Questo è il dato obiettivo da esaminare, così come, ancorché più dettagliatamente, esso è esposto in sentenza (p. 1527 e segg.).

Orbene occorre chiedersi se dal medesimo, oltre a desumersi la pacifica ascendenza del GELLI sugli uomini dei servizi iscritti alla P2, che, come si è già notato, non getta di per sé

alcuna luce sull'intesa associativa con esponenti della destra eversiva, possa desumersi l'intento dell'alto consultore di stornare le indagini a prò di coloro verso i quali esse erano o stavano indirizzandosi, e, da tale intento protezionistico, desumersi, a sua volta, quello ulteriore di coprire persone a lui astrette da vincolo associativo e che egli sapesse o dovesse presumere (in forza di tale vincolo) essere responsabili (quale bracci armati dell'associazione ) dell'efferata impresa terroristica.

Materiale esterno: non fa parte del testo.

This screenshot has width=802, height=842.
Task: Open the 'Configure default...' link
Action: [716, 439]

A giudizio di questa Corte, il dato non consente conclusioni inferenziali, logicamente coerenti, nei sensi sopra prospettati, ma soltanto vaghi sospetti.

Intanto, è significativo che non fu il GELLI ad assumere iniziative deviatorie verso il SISDE, come agevolmente egli avrebbe potuto fare, data l'influenza che poteva esercitare su quel servizio, ma fu il CIOPPA a ritenere di doverlo

consultare nell'ambito delle indagini promosse dal generale GRASSINI in merito all'informativa SPIAZZI, perché sulla stampa si profilava

l'attribuzione della strage ad un'organizzazione internazionale e il GELLI, avendo entrature nelle ambasciate e in particolare in quella argentina, gli apparve la persona più qualificata a fornirgli informazioni.

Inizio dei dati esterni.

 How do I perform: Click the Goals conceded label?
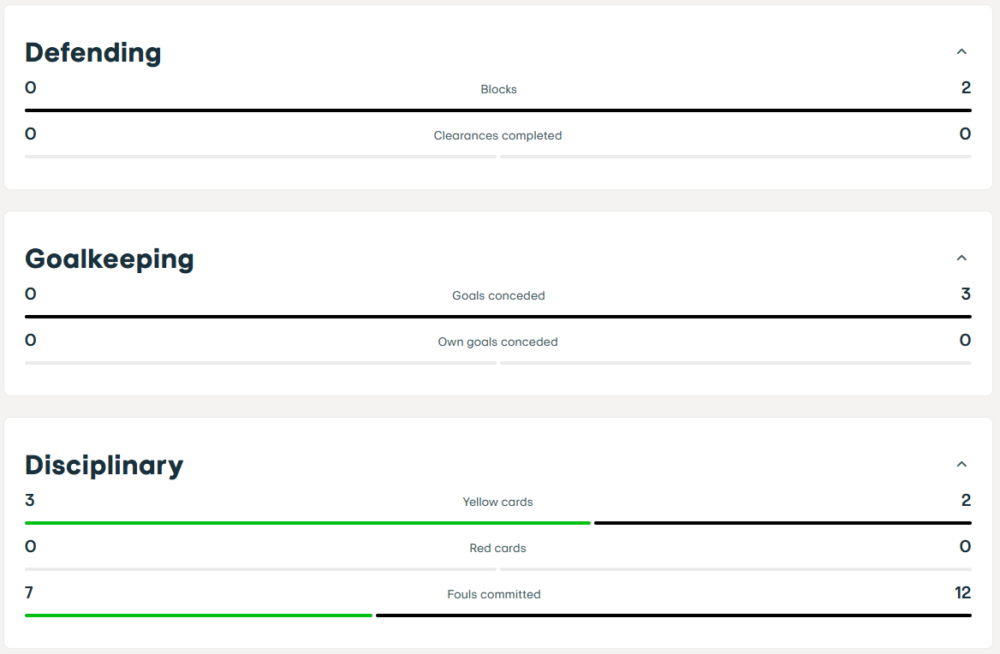click(498, 295)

Il GELLI si mostrò convinto che la pista interna non era quella giusta e che era invece opportuno battere la pista internazionale.

Con ciò non fece che esprimere un punto di vista non dissimile da quello circolante in certi settori dell'opinione pubblica e giornalistica, un punto di vista peraltro, a quanto se ne sa, immotivato e generico, giacché sulla pista internazionale non fu in grado di fornire indicazioni orientative (terrorismo rosso, nero, palestinese, libico, servizi segreti di altri paesi), il che non avrebbe mancato di fare, anche mendacemente, se veramente gli fosse stato a cuore di stornare le indagini dalla pista interna.

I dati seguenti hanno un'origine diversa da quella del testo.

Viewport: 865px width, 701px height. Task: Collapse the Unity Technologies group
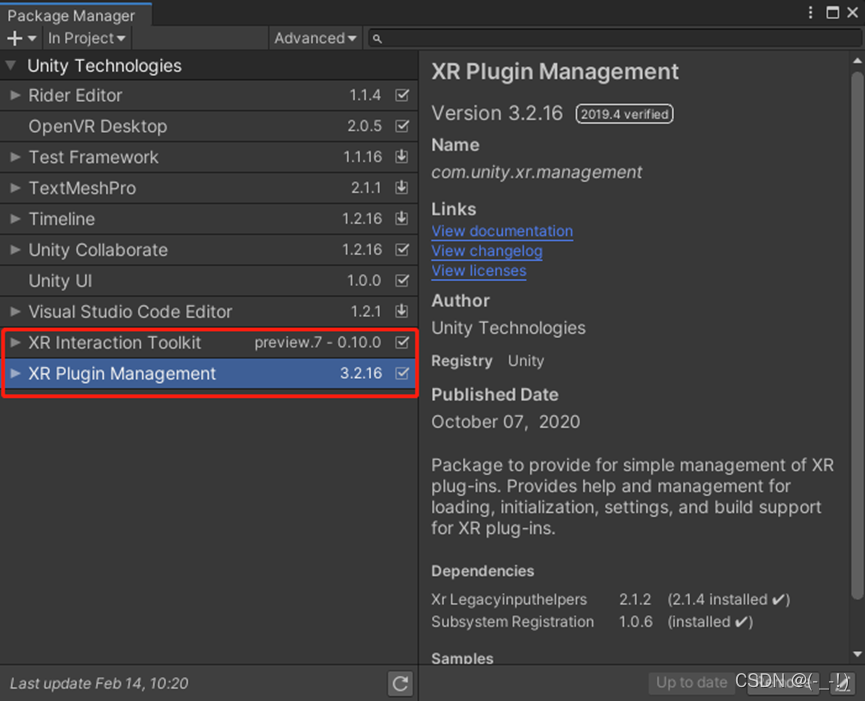pyautogui.click(x=11, y=66)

Ma anche se potesse considerarsi provato al di là di un mero processo alle intenzioni che 1'"oracolo" gelliano nascondesse l'interesse dell'alto influente consultore a favorire

esponenti della destra eversiva, già raggiunti da provvedimenti restrittivi o esposti a tale eventualità, tale interesse ancora non potrebbe considerarsi precisamente indicativo dell'esistenza di un rapporto associativo tra ausiliatore e ausiliati, giacché la condotta favoreggiatrice ben potrebbe aver trovato causa in una relazione amichevole o anche in una contiguità se non proprio in una comunanza di idealità politiche e perfino in una prospettiva di strumentalizzazione dell'operato di quelle forze per l'attuazione di strategie proprie dell'ausiliatore senza la necessità di una piattaforma associativa.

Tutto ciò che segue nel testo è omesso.